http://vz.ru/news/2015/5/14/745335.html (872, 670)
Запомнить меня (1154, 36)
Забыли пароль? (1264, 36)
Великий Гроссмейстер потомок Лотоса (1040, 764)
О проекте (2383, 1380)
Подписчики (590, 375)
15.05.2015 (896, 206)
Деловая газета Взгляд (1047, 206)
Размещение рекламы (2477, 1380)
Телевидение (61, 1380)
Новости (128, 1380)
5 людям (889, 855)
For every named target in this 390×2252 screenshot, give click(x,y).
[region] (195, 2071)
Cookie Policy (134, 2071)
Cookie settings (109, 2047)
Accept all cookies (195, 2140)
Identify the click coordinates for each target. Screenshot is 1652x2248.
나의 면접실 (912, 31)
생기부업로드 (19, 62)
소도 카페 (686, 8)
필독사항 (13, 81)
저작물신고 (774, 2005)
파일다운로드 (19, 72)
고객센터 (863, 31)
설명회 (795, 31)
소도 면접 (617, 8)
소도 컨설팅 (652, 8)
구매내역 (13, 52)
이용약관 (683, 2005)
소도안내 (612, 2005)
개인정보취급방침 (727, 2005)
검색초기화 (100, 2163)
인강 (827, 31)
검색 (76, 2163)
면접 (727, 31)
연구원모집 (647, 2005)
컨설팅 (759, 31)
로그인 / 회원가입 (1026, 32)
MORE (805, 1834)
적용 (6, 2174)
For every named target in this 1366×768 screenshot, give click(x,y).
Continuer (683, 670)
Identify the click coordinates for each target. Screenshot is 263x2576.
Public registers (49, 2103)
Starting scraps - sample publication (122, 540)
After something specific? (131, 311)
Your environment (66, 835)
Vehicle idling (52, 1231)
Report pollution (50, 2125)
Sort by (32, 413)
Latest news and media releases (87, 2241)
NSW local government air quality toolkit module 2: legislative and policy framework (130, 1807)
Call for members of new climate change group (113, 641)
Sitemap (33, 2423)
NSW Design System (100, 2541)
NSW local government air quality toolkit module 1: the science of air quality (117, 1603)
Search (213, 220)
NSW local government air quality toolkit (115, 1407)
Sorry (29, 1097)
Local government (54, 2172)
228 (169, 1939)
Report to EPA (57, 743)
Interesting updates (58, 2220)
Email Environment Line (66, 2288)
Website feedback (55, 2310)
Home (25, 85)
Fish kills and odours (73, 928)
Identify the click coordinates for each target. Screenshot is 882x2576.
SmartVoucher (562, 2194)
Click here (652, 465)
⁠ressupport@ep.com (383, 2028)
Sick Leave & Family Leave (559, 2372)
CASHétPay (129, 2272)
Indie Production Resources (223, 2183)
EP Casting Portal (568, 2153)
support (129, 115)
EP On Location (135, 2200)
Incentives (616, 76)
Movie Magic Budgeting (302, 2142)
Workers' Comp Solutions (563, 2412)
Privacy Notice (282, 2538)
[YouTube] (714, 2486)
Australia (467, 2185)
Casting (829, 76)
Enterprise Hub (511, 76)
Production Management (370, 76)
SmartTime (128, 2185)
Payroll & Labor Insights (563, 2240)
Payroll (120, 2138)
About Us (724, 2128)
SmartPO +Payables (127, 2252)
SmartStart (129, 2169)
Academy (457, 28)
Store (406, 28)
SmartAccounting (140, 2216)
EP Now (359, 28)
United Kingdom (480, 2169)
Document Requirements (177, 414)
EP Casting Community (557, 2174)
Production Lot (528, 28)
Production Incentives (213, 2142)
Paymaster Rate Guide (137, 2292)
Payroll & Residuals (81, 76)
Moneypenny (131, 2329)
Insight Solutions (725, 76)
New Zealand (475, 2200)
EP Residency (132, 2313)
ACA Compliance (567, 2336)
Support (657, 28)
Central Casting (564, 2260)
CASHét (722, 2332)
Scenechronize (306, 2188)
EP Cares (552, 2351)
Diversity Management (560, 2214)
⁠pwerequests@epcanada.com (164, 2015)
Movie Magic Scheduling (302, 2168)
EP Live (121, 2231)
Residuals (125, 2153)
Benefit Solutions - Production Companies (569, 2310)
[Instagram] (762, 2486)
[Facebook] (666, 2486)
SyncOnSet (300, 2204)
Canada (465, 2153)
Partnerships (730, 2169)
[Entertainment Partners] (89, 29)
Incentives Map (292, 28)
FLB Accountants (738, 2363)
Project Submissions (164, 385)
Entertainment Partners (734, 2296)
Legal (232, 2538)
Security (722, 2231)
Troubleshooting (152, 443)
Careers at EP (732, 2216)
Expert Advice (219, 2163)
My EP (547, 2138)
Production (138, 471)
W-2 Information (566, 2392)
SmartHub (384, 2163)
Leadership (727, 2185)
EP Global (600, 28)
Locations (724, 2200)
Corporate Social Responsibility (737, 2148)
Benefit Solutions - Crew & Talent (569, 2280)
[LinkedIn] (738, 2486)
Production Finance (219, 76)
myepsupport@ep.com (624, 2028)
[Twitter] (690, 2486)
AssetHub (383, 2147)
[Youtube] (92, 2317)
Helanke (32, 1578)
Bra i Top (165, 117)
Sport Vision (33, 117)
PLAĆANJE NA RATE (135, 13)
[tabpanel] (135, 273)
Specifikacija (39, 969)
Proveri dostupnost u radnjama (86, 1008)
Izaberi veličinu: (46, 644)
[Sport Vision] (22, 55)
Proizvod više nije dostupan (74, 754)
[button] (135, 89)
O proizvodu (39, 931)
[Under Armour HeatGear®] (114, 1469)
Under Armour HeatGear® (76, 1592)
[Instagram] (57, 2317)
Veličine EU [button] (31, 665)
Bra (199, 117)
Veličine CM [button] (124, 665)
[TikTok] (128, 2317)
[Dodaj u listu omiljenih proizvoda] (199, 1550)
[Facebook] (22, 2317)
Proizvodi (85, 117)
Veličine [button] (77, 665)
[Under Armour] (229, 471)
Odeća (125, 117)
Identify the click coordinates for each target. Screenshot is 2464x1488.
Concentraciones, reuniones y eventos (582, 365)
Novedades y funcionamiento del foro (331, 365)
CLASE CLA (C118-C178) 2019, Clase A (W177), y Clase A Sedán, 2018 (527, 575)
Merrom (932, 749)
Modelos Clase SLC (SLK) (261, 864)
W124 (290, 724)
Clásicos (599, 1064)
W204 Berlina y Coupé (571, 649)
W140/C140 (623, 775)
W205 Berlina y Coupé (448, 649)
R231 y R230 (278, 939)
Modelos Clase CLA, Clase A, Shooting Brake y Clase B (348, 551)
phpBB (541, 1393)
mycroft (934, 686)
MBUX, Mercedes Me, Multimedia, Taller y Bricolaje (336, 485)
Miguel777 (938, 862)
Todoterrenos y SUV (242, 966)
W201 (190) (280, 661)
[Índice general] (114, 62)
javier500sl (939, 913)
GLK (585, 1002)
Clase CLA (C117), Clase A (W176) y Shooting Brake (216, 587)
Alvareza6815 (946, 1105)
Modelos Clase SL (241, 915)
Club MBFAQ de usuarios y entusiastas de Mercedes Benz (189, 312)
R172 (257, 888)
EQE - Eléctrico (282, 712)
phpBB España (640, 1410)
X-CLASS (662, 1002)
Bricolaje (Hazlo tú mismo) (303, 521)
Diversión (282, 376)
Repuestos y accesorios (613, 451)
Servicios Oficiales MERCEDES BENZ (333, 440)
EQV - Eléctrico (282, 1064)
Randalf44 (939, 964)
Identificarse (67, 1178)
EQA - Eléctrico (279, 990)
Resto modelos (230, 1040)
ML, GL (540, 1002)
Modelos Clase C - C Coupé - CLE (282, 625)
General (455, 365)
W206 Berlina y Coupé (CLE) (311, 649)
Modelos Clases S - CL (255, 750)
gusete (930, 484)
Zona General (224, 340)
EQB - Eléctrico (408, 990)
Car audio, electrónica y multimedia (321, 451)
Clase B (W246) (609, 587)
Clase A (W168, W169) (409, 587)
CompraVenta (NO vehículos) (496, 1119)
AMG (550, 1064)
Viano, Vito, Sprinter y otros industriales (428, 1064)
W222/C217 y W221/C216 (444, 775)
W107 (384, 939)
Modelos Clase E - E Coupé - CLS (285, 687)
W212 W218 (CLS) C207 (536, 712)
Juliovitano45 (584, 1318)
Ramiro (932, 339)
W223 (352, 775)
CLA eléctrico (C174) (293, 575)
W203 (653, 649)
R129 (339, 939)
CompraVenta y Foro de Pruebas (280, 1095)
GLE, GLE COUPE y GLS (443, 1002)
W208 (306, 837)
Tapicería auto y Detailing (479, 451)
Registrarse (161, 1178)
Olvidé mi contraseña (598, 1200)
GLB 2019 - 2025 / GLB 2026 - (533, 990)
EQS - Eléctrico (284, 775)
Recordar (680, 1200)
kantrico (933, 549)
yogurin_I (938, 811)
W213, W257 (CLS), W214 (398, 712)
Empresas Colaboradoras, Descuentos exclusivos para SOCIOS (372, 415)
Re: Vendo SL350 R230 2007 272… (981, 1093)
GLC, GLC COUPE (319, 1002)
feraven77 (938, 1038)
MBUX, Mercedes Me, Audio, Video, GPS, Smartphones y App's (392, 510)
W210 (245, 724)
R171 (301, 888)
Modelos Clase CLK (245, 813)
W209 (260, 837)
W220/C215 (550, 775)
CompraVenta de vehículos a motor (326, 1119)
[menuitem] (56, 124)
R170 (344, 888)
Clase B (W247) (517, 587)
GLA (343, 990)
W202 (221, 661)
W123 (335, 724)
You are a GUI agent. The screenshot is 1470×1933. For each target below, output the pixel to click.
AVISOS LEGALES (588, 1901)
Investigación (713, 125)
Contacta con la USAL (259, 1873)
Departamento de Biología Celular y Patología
========================================
* **Prompt**: If a line of the data contains the word "named", it counts toward the total; state that total alone.

* **Solution below**: 2